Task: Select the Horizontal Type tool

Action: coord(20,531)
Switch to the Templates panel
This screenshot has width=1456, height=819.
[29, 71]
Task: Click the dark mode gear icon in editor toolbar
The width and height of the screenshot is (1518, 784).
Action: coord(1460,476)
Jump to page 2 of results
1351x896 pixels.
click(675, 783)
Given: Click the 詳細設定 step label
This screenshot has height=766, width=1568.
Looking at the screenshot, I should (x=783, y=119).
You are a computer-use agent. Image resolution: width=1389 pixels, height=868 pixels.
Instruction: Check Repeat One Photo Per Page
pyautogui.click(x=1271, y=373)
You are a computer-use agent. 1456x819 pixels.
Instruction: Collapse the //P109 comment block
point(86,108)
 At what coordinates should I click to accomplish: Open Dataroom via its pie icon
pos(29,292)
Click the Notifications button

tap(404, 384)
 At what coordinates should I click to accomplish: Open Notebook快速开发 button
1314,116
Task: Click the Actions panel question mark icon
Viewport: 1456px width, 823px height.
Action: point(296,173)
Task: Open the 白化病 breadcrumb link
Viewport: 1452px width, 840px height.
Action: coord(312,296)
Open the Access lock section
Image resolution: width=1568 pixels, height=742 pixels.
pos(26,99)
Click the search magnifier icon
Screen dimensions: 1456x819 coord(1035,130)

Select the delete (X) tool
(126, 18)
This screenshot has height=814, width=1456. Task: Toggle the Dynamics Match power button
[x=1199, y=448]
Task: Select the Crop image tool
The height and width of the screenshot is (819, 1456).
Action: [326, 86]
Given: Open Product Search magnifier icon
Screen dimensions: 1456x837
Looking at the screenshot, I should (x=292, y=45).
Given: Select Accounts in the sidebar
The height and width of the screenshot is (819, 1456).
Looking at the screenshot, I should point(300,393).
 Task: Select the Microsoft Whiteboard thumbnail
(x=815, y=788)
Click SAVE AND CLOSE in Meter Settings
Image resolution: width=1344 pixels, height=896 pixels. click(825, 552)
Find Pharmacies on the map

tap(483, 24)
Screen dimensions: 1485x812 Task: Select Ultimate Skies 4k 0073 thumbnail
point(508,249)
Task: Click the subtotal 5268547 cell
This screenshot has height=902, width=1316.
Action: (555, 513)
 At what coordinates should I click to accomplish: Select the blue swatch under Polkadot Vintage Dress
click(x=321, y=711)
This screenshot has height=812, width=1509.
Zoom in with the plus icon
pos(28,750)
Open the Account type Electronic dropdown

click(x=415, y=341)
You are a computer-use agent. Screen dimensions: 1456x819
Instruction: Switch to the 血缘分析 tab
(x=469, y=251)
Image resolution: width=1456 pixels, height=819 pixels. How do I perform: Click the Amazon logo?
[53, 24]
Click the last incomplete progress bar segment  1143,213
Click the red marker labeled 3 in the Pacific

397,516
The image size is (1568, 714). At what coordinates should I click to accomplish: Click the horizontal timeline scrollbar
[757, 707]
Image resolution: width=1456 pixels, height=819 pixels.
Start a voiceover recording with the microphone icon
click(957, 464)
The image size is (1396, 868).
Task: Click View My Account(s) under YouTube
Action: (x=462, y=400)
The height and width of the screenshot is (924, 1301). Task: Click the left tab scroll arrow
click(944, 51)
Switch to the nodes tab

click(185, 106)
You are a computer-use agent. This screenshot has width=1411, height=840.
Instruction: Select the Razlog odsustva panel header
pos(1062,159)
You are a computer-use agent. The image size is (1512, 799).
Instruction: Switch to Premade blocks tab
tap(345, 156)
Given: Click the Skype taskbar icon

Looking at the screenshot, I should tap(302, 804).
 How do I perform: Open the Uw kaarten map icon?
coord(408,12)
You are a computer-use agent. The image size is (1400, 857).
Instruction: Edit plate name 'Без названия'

======

#### Problem requirements:
Please report how many lines of the material above contain the string "computer", with no other words.

#### Task answer:
6